EXTRACTED INFORMATION:
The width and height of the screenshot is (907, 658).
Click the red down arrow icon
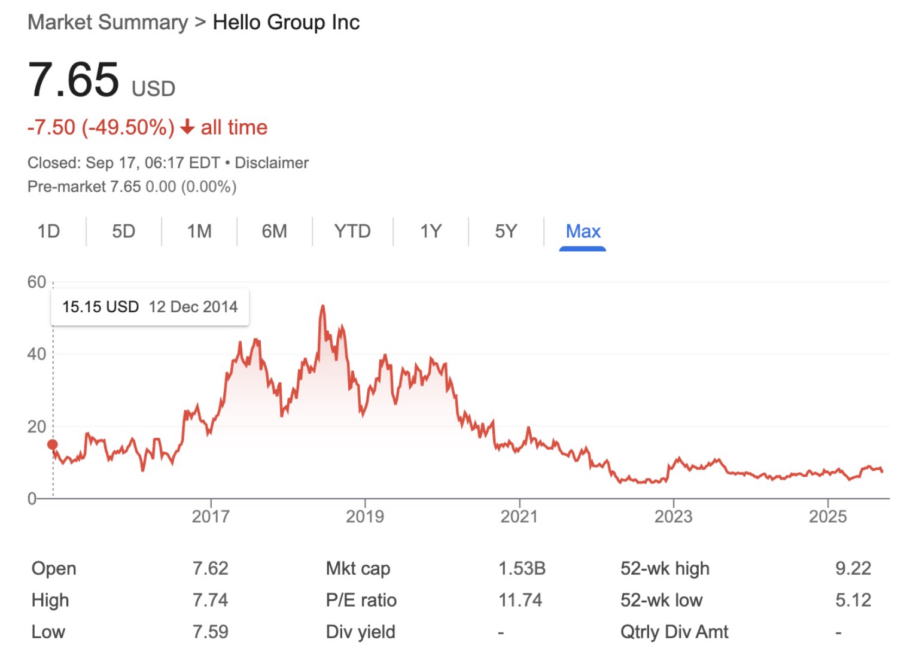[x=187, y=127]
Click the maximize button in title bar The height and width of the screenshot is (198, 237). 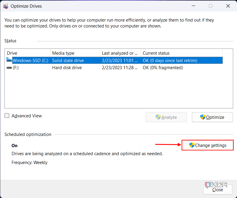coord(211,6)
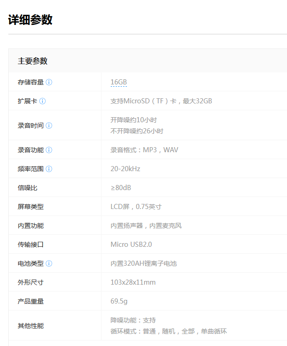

* * *

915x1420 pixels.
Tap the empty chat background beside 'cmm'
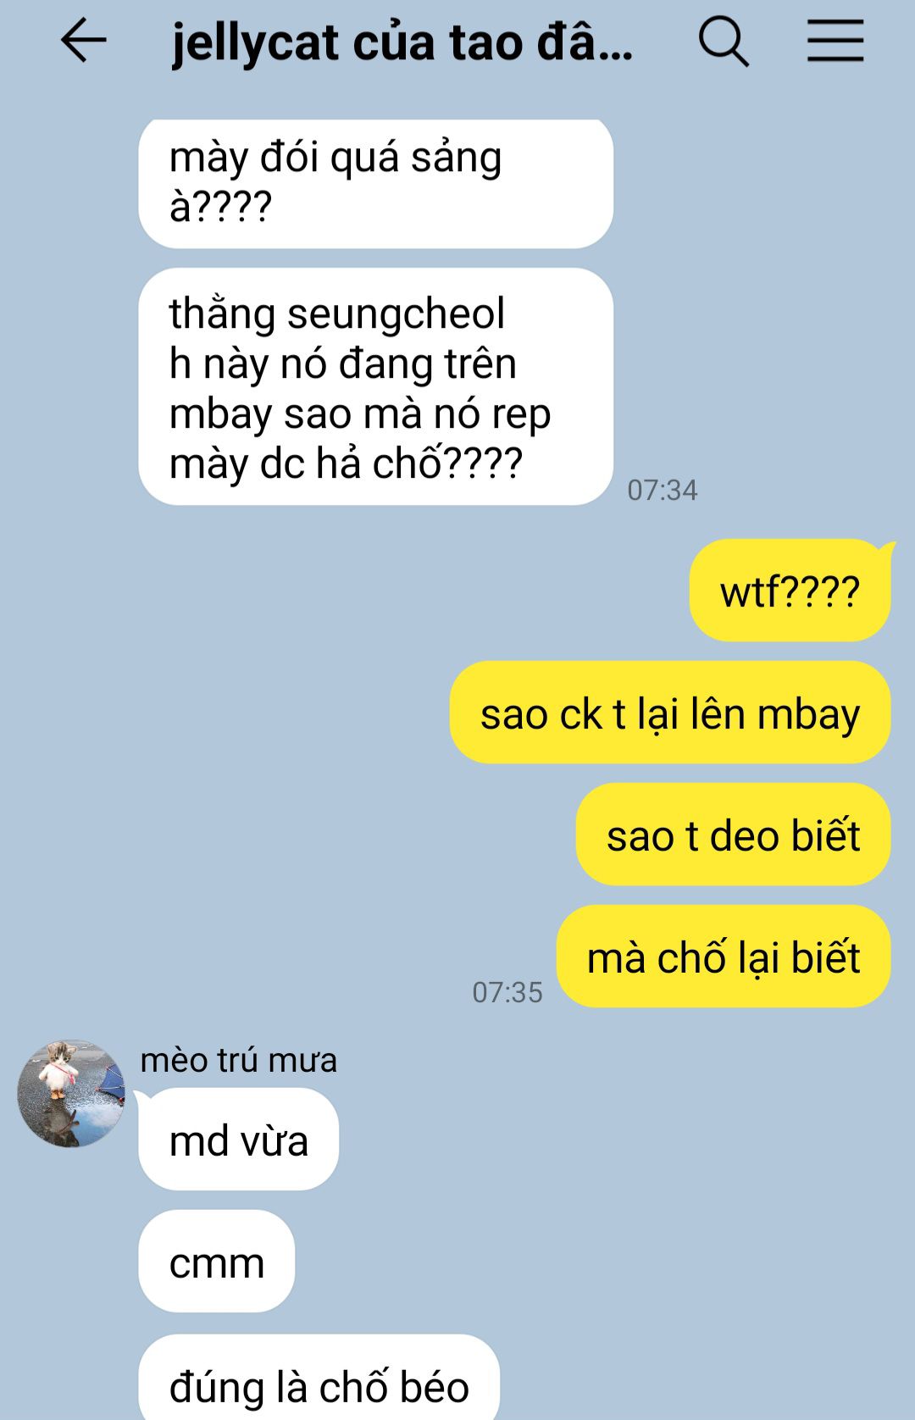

--

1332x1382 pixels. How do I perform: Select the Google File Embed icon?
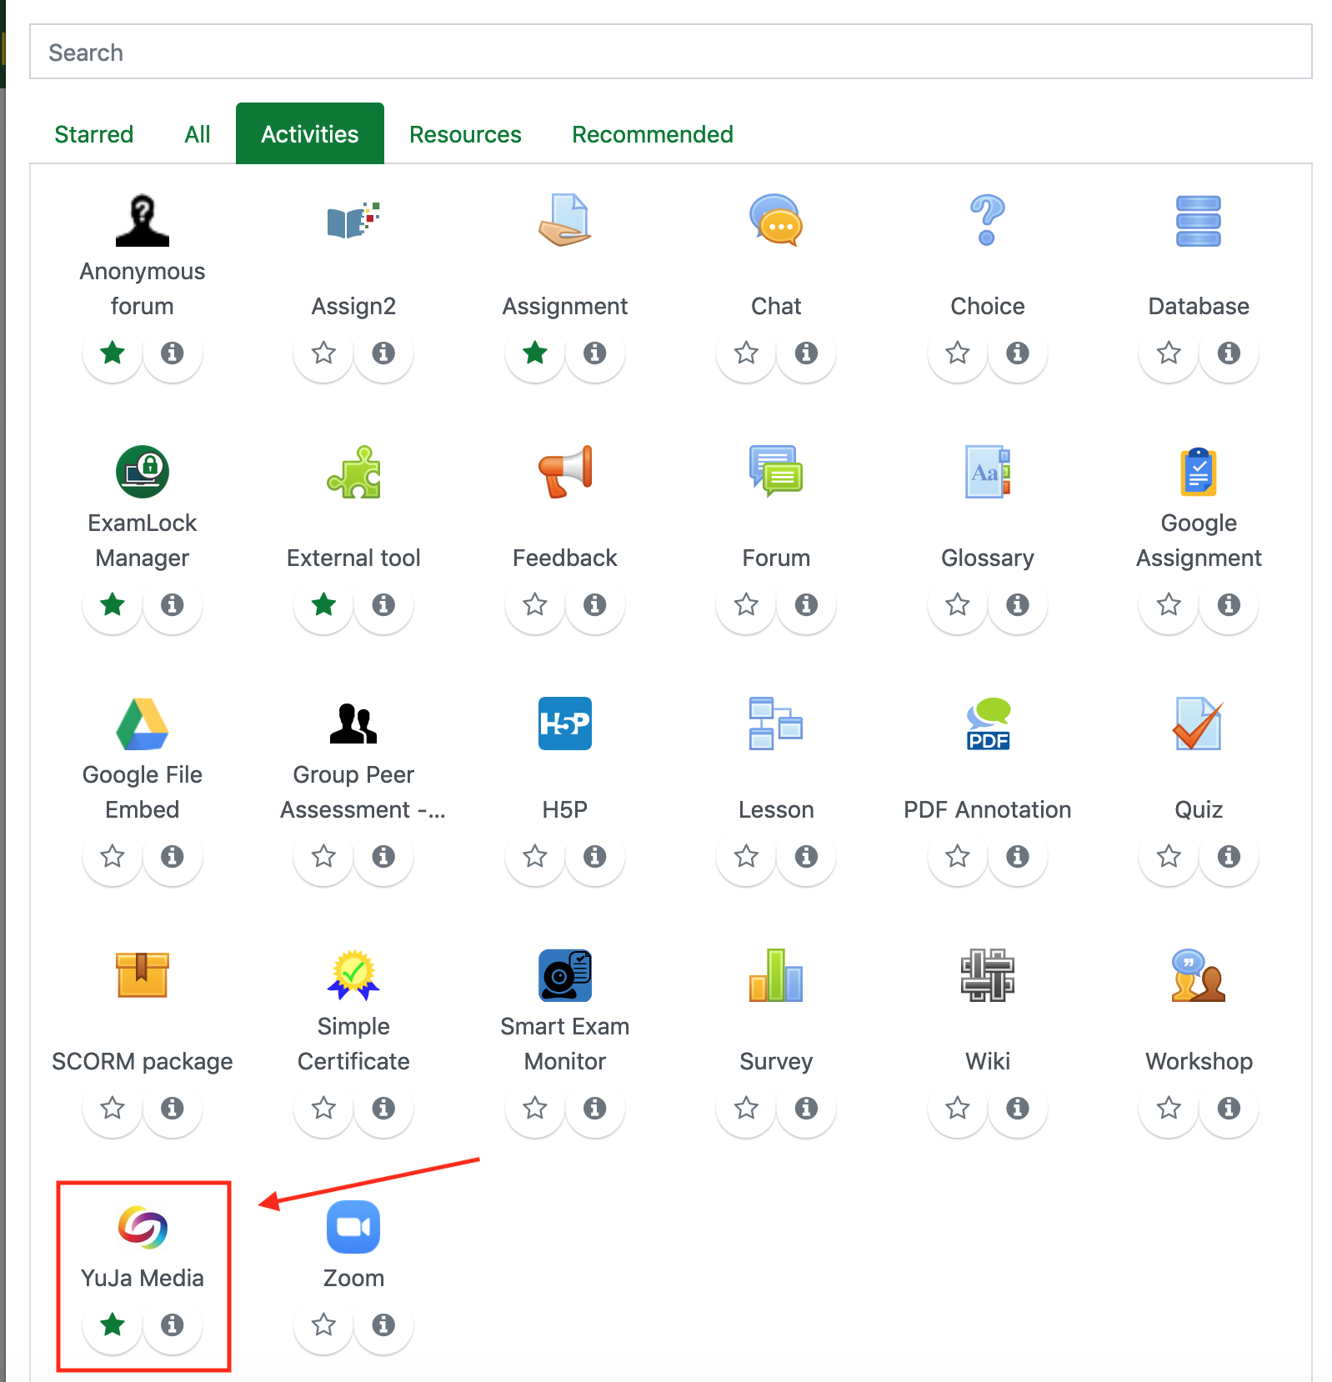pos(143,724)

REQUIRED ACTION: Looking at the data above, write out exactly the lines that start at the one containing "915x1420 pixels." and end at the one containing "Tap the empty chat background beside 'cmm'"; include both and nothing beyond.

TASK RESULT:
915x1420 pixels.
Tap the empty chat background beside 'cmm'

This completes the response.